Na última quarta-feira, 27 de maio de 2026, o Tribunal de Justiça de São Paulo (TJSP) tomou uma decisão significativa ao suspender provisoriamente o projeto Boulevard São João, popularmente conhecido como a ‘Times Square paulistana’. Este projeto ambicioso visava a instalação de grandes painéis de LED em prédios localizados no cruzamento das avenidas Ipiranga e São João, no coração da capital paulista.
A ação foi determinada pela 4ª Vara de Fazenda Pública, sob a responsabilidade da juíza Celina Kiyomi Toyoshima, após um processo popular que questionava a iniciativa da prefeitura. Entre os principais argumentos apresentados para a suspensão, a juíza destacou que a magnitude do projeto e seu potencial impacto na região poderiam causar um ‘dano à toda população’.
Com a decisão, está proibido o início de ‘quaisquer obras, instalações ou intervenções’ relacionadas ao projeto, incluindo a montagem e instalação dos painéis de LED nos edifícios Cine Paris República, Herculano de Almeida, Galeria Sampa e New York. Além disso, estão suspensas as projeções mapeadas no Edifício Independência II, sob pena de multa diária. A juíza também ordenou a abertura de uma nova vista ao Ministério Público, para que tome conhecimento da liminar concedida.
“O tamanho do projeto e seu impacto são preocupantes, e devemos considerar o bem-estar da população”, afirmou a juíza em sua decisão.
O projeto Boulevard São João, que foi apelidado de ‘Times Square de São Paulo’, tinha previsão de início entre agosto e setembro de 2026. O termo de cooperação de três anos entre a prefeitura e a Fábrica de Bares, que é responsável por empreendimentos como o Bar Brahma, foi publicado no Diário Oficial em 23 de abril de 2026.

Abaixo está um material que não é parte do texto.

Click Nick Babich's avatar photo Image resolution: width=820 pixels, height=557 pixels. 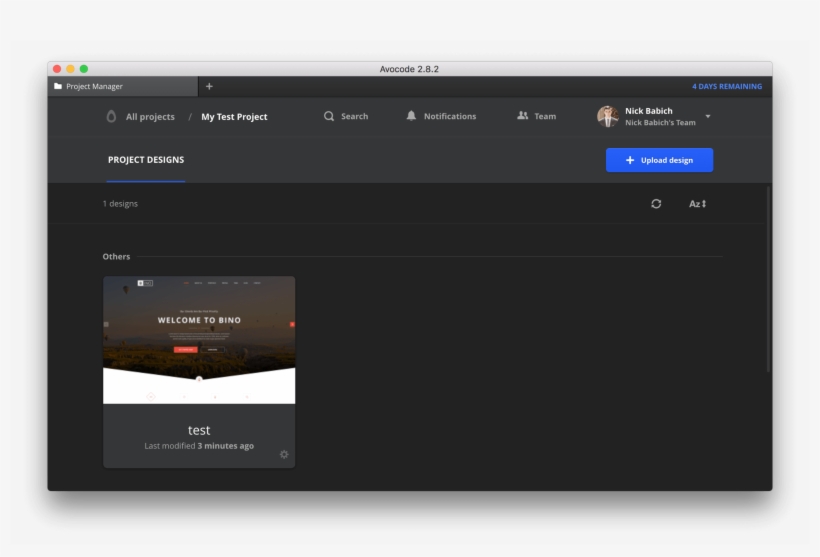coord(607,116)
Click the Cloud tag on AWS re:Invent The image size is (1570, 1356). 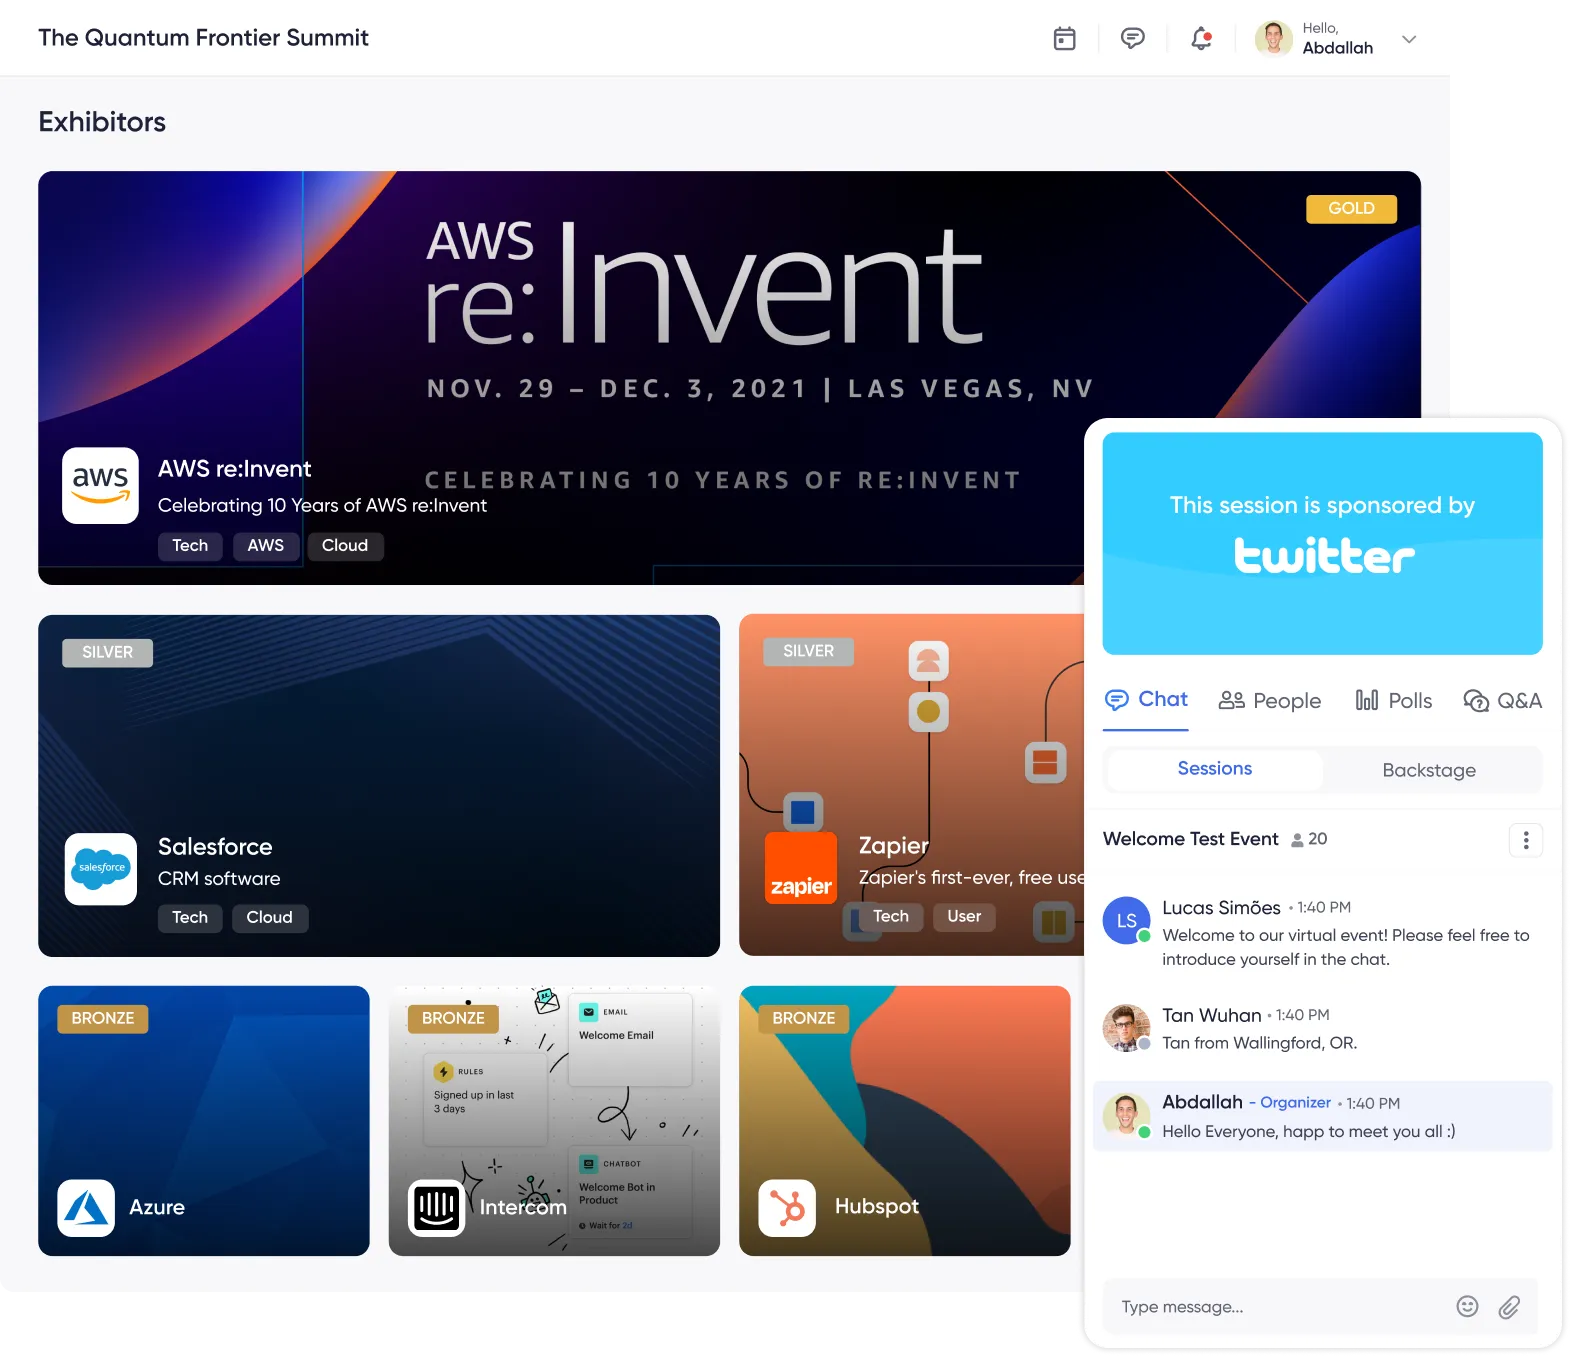click(345, 546)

Previsto para contar com quatro painéis de LED, com tamanhos variando de 300 a 1.000 m², o projeto tinha como objetivo transmitir, em sua maior parte, conteúdo cultural e de utilidade pública, com apenas 30% destinado a patrocinadores. A Fábrica de Bares estava disposta a investir pelo menos R$ 2 milhões por ano em melhorias ao longo do triênio, incluindo o restauro de monumentos históricos e a instalação de mobiliário urbano.
A expectativa de empresários e do poder público era que essas intervenções aumentassem a atratividade e a circulação de pessoas, contribuindo para a revitalização do centro histórico da cidade. Contudo, a decisão da justiça reabre o debate sobre os impactos de grandes projetos urbanos e a necessidade de um equilíbrio entre desenvolvimento e preservação dos interesses da comunidade.